**What you need to do**
When the line containing "Iranian Cuckold Porn Videos - fuqqt.com (314, 385)" is found in the data below, copy it and each line after it through the line containing "Yaya Vader Onlyfans", exactly and with no others.

**Recorded data**
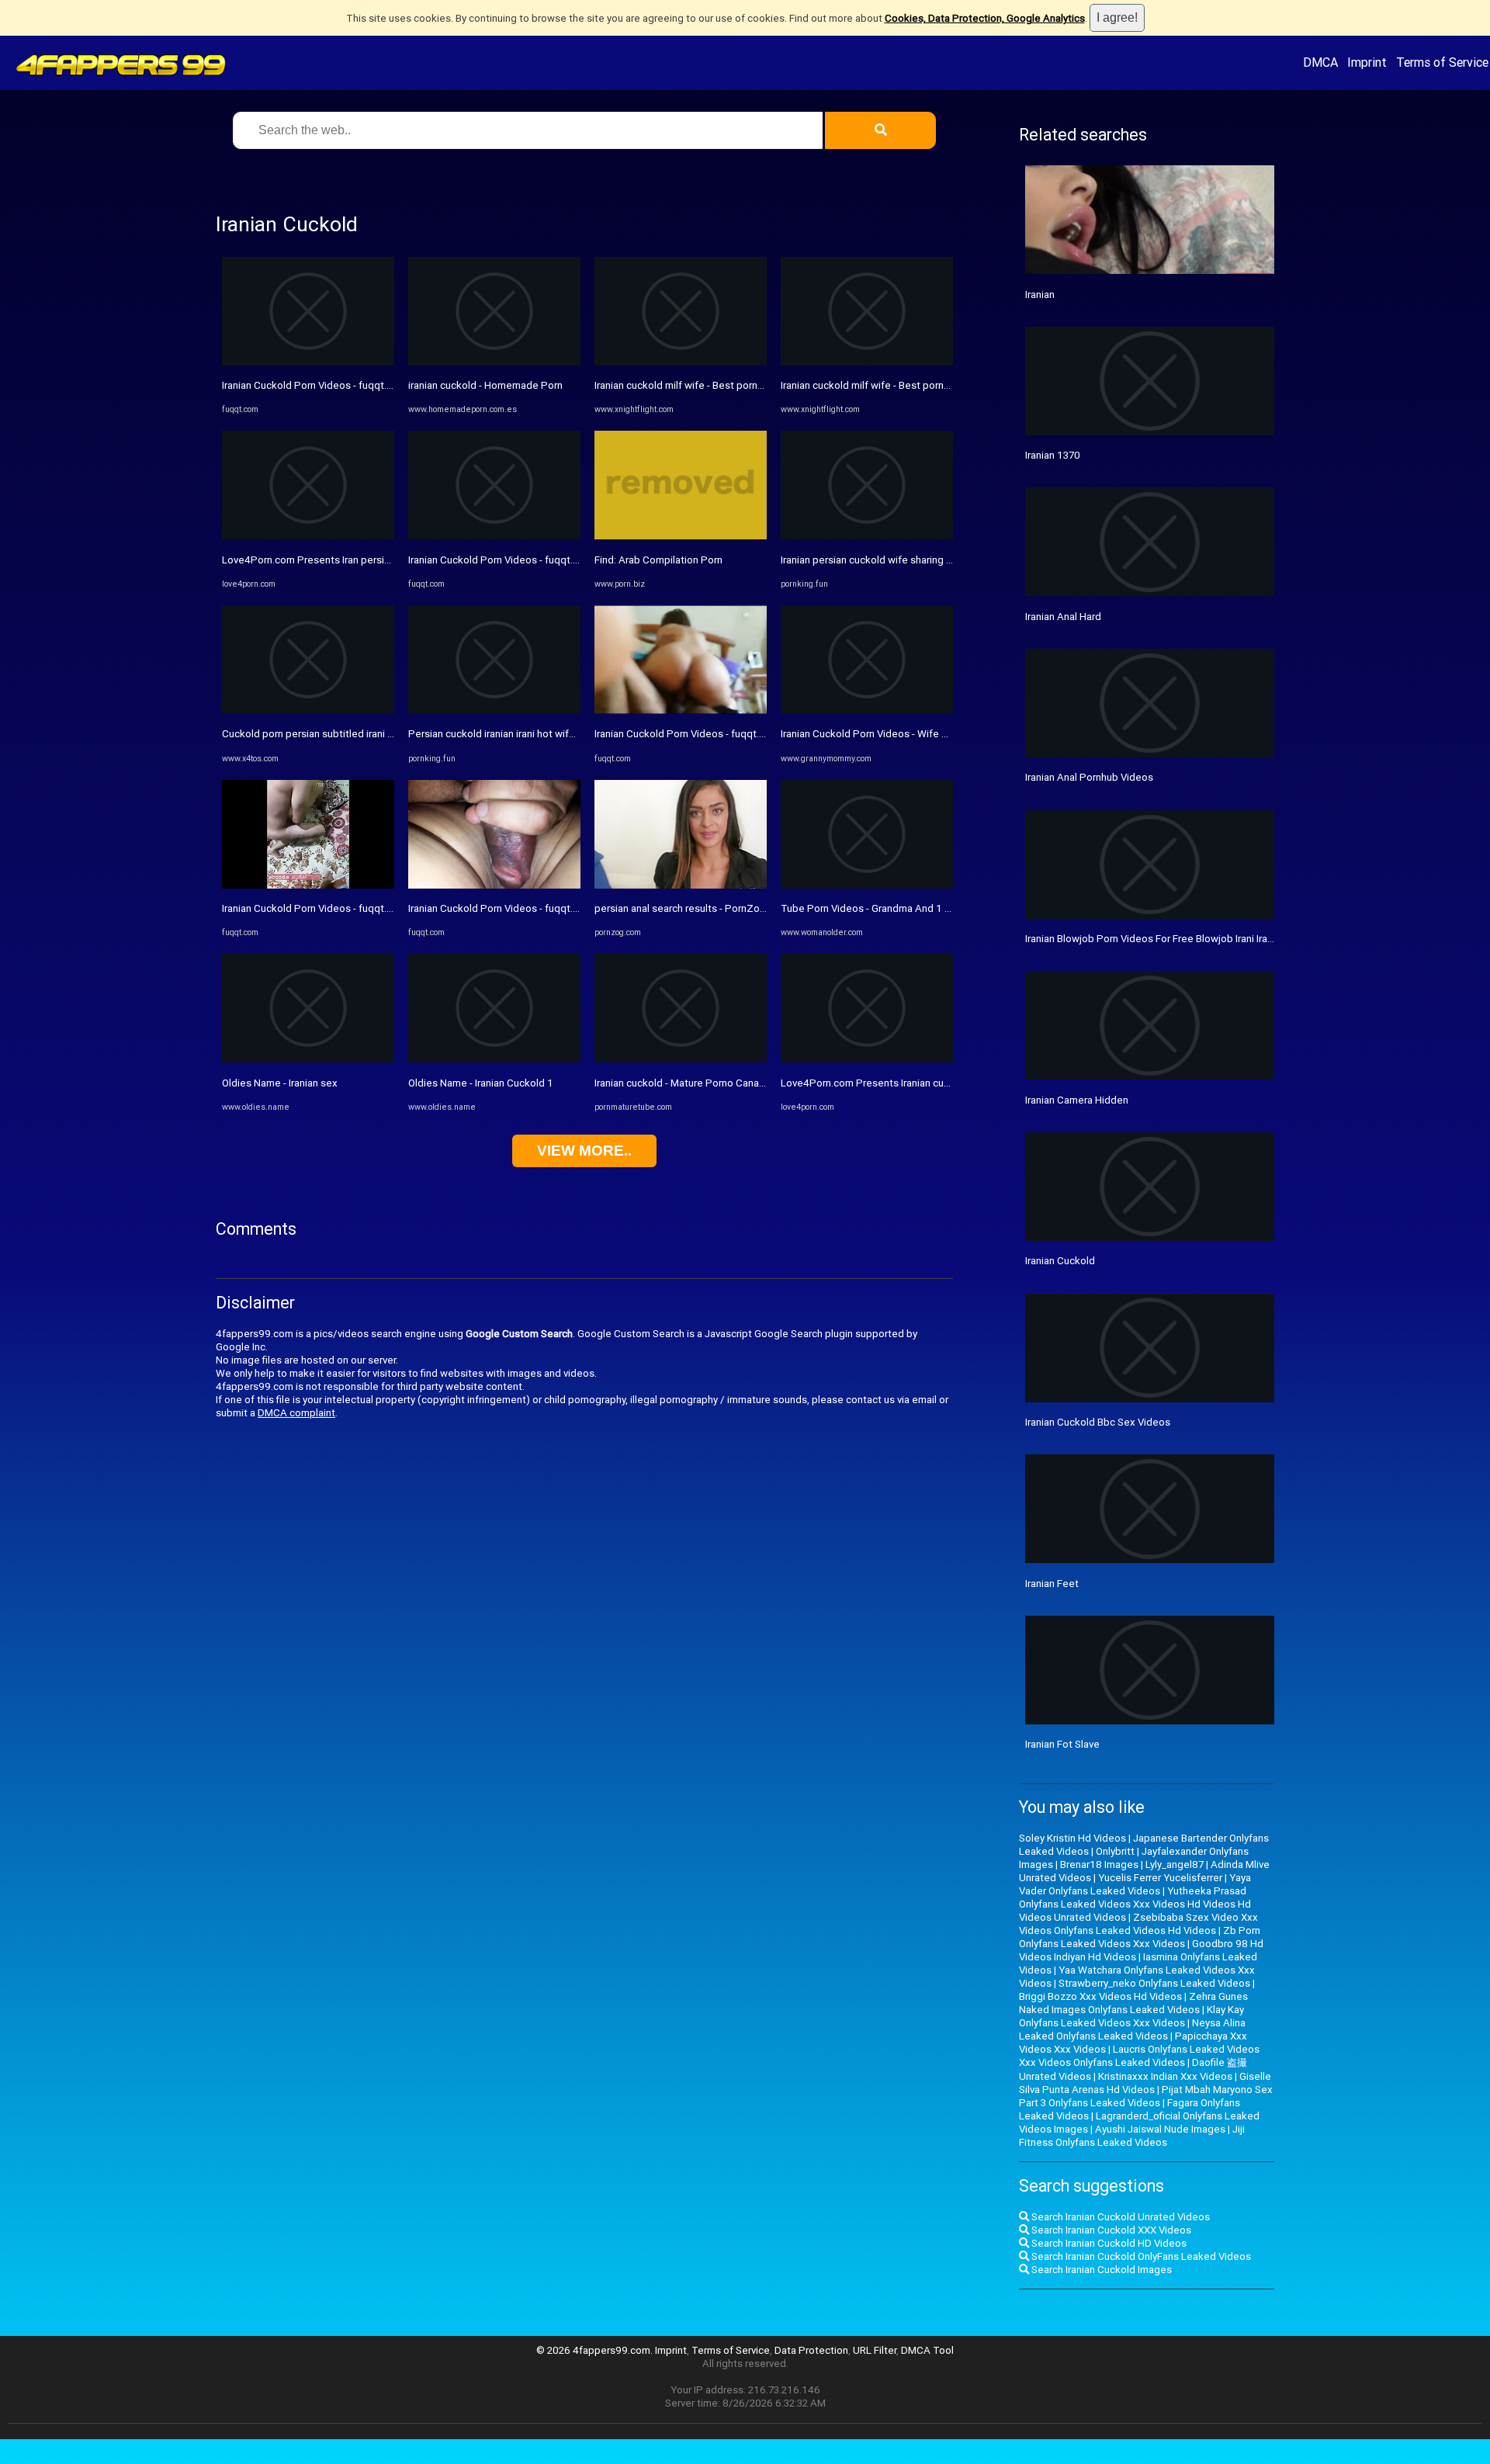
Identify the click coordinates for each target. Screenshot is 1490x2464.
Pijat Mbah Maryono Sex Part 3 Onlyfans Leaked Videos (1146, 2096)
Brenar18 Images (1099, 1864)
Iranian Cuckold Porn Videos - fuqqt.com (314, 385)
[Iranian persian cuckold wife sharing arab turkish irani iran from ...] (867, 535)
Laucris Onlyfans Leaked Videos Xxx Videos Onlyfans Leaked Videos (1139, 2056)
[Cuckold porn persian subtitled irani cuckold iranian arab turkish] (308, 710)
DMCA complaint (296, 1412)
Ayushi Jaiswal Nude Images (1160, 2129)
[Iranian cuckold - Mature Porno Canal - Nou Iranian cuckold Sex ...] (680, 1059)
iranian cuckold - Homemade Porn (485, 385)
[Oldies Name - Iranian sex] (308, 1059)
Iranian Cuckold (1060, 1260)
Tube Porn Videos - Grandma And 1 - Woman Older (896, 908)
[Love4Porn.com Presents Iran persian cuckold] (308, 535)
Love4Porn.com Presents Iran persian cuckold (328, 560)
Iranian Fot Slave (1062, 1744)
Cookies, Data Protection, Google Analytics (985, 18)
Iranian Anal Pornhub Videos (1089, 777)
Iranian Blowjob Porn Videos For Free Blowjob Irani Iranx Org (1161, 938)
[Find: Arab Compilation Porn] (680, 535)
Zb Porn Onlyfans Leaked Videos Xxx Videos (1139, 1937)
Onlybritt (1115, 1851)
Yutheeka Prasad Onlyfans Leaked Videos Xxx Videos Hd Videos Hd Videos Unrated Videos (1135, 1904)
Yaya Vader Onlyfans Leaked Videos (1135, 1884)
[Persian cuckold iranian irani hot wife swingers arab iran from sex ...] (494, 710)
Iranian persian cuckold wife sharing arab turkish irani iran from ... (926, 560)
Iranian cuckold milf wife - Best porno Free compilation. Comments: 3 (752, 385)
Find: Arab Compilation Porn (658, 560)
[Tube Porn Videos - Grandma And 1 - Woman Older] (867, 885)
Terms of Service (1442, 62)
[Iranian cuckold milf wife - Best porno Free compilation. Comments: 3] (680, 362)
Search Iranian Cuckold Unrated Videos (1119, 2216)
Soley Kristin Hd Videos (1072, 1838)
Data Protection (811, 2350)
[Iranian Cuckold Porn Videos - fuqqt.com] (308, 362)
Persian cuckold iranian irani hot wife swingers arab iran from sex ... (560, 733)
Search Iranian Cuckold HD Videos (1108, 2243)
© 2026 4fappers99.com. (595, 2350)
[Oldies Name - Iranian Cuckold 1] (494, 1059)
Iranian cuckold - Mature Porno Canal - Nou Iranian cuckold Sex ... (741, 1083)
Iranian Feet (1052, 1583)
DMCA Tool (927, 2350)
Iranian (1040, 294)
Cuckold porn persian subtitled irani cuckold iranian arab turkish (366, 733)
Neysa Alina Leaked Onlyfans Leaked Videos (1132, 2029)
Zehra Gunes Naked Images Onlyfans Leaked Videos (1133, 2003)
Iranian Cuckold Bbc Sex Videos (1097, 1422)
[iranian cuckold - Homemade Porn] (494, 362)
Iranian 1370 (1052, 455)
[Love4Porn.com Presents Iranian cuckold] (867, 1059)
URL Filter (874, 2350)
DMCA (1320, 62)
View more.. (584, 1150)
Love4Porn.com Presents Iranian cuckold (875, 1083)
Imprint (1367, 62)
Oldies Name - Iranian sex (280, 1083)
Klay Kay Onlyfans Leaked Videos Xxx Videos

**Written solution**
Iranian Cuckold Porn Videos - fuqqt.com (314, 385)
[Iranian persian cuckold wife sharing arab turkish irani iran from ...] (867, 535)
Laucris Onlyfans Leaked Videos Xxx Videos Onlyfans Leaked Videos (1139, 2056)
[Cuckold porn persian subtitled irani cuckold iranian arab turkish] (308, 710)
DMCA complaint (296, 1412)
Ayushi Jaiswal Nude Images (1160, 2129)
[Iranian cuckold - Mature Porno Canal - Nou Iranian cuckold Sex ...] (680, 1059)
iranian cuckold - Homemade Porn (485, 385)
[Oldies Name - Iranian sex] (308, 1059)
Iranian Cuckold (1060, 1260)
Tube Porn Videos - Grandma And 1 - Woman Older (896, 908)
[Love4Porn.com Presents Iran persian cuckold] (308, 535)
Love4Porn.com Presents Iran persian cuckold (328, 560)
Iranian Fot Slave (1062, 1744)
Cookies, Data Protection, Google Analytics (985, 18)
Iranian Anal Pornhub Videos (1089, 777)
Iranian Blowjob Porn Videos For Free Blowjob Irani Iranx Org (1161, 938)
[Find: Arab Compilation Porn] (680, 535)
Zb Porn Onlyfans Leaked Videos Xxx Videos (1139, 1937)
Onlybritt (1115, 1851)
Yutheeka Prasad Onlyfans Leaked Videos Xxx Videos Hd Videos Hd Videos Unrated Videos (1135, 1904)
Yaya Vader Onlyfans Leaked Videos (1135, 1884)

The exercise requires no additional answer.